** Extrait choisi **

Dominique Sylvain n’est pas une débutante, elle a écrit une vingtaine de romans dont certains ont été récompensés. Parmi ses polars, il y a plusieurs séries qu’elle a apparemment délaissées depuis quelques années. « Kabukicho » fait partie de ses romans « solos », il se passe au Japon, pays que Dominique Sylvain connaît bien pour y avoir vécu.
« À la nuit tombée, Kabukicho, sous les néons, devient le quartier le plus sulfureux de la capitale nipponne. Au cœur de ce théâtre, les faux-semblants sont rois, et l’art de séduire se paye à coup de gros billets et de coupes de champagne. Deux personnalités dominent la scène : le très élégant Yudai, dont les clientes goûtent la distinction et l’oreille attentive, et Kate Sanders, l’Anglaise fascinante, la plus recherchée des hôtesses du Club Gaïa, l’un des derniers lieux où les fidèles apprécient plus le charme et l’exquise compagnie féminine que les plaisirs charnels.

** Informations fournies **
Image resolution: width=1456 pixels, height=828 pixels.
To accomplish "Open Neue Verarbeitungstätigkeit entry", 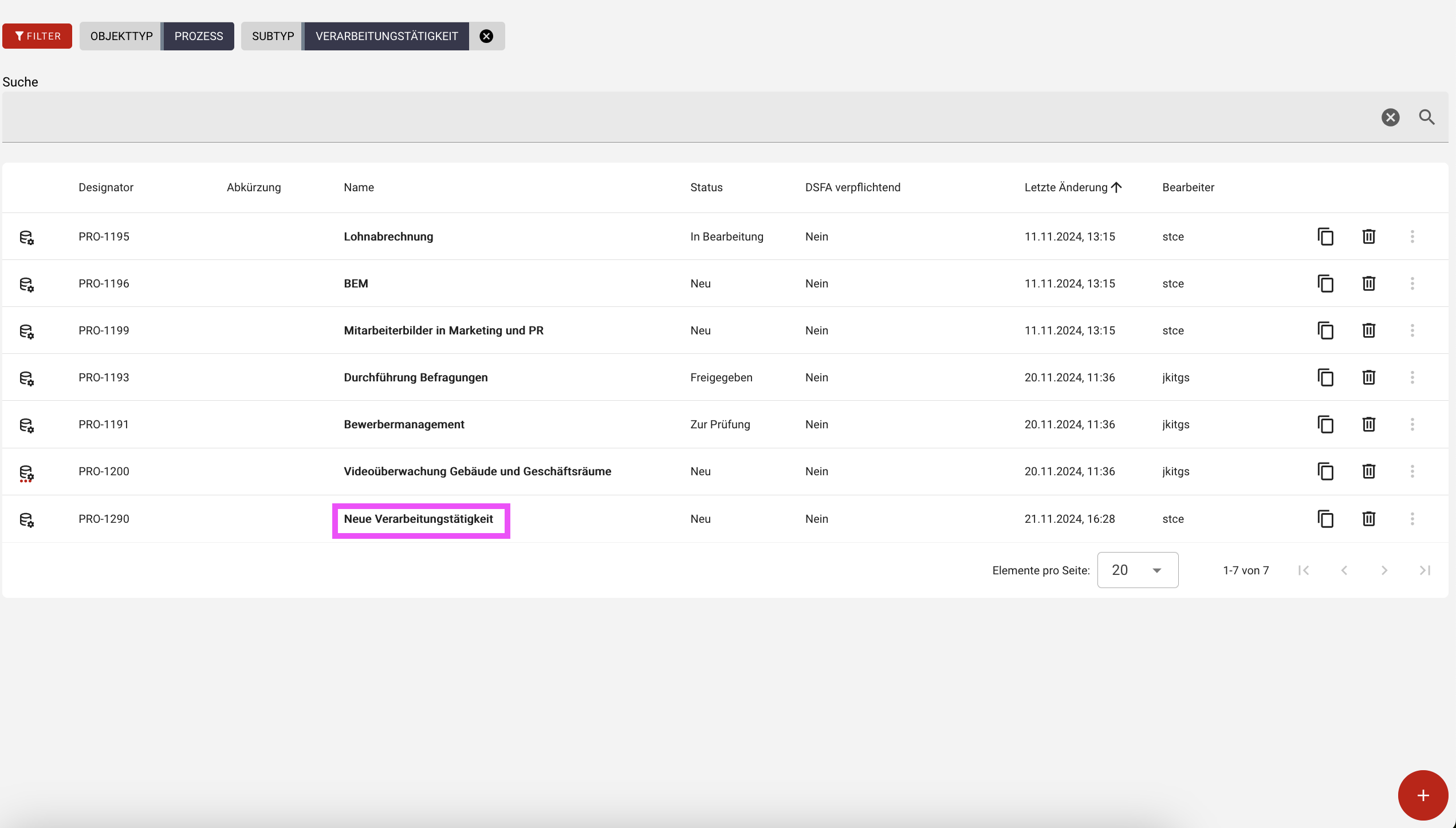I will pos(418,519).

** Consigne donnée 1 **
Recopiez fidèlement le passage de l'extrait sur Kabukicho qui va de « Dominique Sylvain n’est » à « y avoir vécu. ».
** Consigne donnée 2 **
D'après l'extrait sur Kabukicho, dans quel club Kate Sanders travaille-t-elle comme hôtesse ?

** Résultat 1 **
Dominique Sylvain n’est pas une débutante, elle a écrit une vingtaine de romans dont certains ont été récompensés. Parmi ses polars, il y a plusieurs séries qu’elle a apparemment délaissées depuis quelques années. « Kabukicho » fait partie de ses romans « solos », il se passe au Japon, pays que Dominique Sylvain connaît bien pour y avoir vécu.

** Résultat 2 **
Au Club Gaïa.